Assignment: In the listing below, find the line that contains "Viewport: 690px width, 368px" and the line that contains "is (1080, 608).". Quote both and every line between them, exactly, and nothing more.

Stored data:

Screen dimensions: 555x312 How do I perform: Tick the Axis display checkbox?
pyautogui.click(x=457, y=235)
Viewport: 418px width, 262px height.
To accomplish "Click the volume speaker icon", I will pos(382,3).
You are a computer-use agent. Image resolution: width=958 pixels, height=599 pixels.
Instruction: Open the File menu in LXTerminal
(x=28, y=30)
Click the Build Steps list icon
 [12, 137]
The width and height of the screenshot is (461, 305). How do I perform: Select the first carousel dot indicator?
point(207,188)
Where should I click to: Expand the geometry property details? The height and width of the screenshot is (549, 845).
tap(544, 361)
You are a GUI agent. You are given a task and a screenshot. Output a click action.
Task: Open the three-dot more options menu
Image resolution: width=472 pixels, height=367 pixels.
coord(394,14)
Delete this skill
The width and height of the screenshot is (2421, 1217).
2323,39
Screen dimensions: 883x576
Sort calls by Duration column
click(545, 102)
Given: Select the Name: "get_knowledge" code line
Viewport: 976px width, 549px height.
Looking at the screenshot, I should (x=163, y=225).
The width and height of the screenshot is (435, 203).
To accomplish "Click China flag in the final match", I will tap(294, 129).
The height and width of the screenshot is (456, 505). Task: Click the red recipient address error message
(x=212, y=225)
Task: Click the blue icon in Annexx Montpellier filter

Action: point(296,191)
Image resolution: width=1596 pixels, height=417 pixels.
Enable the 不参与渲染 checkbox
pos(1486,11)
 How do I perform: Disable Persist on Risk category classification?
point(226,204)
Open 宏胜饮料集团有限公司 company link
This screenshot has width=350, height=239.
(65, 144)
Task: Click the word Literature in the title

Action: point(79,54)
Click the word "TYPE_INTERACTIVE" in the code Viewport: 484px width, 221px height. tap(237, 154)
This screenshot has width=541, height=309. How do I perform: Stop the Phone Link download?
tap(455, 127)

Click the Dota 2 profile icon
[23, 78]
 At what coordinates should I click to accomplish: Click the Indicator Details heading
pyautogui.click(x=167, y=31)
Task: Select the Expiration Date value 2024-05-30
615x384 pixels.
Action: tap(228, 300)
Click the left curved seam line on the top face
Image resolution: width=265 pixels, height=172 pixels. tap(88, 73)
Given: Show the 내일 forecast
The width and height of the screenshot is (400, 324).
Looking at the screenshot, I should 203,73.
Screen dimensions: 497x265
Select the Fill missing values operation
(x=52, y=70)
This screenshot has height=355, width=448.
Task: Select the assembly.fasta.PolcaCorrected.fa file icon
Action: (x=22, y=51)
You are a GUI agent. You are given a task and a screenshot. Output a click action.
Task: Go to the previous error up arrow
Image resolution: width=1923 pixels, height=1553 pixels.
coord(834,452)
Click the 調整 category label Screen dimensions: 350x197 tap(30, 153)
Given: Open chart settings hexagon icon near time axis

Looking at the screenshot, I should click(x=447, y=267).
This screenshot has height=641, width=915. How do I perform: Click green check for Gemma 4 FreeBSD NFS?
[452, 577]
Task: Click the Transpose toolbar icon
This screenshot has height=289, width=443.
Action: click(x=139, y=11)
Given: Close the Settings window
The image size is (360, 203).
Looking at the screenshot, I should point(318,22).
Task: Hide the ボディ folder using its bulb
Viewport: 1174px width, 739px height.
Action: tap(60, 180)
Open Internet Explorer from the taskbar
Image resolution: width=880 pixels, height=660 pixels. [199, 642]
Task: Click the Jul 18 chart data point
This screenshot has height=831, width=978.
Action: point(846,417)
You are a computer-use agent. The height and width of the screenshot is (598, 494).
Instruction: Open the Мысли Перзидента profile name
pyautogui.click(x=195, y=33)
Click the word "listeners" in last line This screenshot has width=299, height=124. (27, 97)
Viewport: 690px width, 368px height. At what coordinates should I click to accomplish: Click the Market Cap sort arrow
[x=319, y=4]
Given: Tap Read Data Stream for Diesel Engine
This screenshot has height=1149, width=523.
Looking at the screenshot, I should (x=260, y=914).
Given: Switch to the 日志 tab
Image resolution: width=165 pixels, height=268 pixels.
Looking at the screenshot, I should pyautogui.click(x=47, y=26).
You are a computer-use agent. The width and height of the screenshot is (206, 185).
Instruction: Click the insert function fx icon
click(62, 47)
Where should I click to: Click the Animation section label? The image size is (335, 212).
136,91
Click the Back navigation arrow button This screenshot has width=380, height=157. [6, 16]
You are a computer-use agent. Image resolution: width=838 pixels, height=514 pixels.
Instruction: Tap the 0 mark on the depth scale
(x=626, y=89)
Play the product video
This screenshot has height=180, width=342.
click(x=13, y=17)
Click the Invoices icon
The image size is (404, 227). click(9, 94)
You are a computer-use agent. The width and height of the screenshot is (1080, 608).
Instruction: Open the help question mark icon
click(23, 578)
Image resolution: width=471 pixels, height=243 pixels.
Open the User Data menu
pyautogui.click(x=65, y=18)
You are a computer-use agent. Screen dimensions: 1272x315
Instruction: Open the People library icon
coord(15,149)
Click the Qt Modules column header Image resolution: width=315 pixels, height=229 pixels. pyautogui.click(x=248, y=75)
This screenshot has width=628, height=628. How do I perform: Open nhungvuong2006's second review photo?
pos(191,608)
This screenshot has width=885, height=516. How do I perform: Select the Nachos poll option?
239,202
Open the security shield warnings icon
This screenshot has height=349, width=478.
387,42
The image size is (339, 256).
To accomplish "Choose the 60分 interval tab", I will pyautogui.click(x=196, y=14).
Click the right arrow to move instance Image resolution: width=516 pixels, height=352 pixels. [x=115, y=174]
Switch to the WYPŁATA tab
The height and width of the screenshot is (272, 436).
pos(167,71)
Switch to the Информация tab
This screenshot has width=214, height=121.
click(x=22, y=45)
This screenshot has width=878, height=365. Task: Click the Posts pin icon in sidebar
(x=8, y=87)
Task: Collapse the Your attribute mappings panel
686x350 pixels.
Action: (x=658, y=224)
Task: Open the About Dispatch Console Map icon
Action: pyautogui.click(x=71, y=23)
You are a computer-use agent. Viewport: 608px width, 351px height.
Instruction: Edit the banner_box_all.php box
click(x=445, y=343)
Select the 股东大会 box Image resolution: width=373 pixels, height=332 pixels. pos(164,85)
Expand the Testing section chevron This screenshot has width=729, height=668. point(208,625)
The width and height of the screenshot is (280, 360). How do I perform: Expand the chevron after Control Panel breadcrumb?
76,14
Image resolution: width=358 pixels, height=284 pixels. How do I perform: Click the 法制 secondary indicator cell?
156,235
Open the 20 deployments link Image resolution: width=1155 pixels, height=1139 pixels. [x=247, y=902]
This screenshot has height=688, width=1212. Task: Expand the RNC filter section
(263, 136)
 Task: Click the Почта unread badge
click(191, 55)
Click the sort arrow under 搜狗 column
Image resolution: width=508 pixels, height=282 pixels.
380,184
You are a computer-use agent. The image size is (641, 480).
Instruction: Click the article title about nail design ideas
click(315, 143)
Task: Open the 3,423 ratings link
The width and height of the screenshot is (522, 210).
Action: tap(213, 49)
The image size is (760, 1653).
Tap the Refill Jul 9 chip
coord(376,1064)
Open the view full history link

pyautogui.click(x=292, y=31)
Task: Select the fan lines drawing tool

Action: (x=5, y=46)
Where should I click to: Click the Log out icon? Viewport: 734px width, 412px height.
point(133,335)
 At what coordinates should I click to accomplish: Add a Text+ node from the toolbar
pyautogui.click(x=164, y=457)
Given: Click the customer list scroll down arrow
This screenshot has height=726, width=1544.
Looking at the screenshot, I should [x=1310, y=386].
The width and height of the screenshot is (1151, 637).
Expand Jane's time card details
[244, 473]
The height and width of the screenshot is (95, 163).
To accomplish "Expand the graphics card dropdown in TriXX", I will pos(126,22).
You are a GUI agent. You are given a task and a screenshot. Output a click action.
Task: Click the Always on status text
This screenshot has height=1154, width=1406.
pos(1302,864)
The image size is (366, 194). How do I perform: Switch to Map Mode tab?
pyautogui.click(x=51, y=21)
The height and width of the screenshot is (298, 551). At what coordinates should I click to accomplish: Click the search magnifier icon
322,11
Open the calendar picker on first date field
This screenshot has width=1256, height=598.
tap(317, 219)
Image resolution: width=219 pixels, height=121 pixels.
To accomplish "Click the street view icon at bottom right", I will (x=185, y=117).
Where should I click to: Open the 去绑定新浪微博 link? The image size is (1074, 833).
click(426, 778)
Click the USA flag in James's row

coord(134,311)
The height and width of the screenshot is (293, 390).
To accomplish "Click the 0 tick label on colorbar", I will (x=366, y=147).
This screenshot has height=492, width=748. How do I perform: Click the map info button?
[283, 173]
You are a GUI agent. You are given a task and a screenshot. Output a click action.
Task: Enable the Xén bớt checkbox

Problem solution:
Viewport: 690px width, 368px height. At what coordinates should I click to accomplish: Click the Market Cap sort arrow
[x=319, y=4]
Given: Tap Read Data Stream for Diesel Engine
This screenshot has height=1149, width=523.
Looking at the screenshot, I should (x=260, y=914).
Given: Switch to the 日志 tab
Image resolution: width=165 pixels, height=268 pixels.
Looking at the screenshot, I should pyautogui.click(x=47, y=26).
You are a computer-use agent. The width and height of the screenshot is (206, 185).
Instruction: Click the insert function fx icon
click(62, 47)
Where should I click to: Click the Animation section label? The image size is (335, 212).
136,91
Click the Back navigation arrow button This screenshot has width=380, height=157. [6, 16]
You are a computer-use agent. Image resolution: width=838 pixels, height=514 pixels.
Instruction: Tap the 0 mark on the depth scale
(x=626, y=89)
Play the product video
This screenshot has height=180, width=342.
click(x=13, y=17)
Click the Invoices icon
The image size is (404, 227). click(9, 94)
You are a computer-use agent. The width and height of the screenshot is (1080, 608).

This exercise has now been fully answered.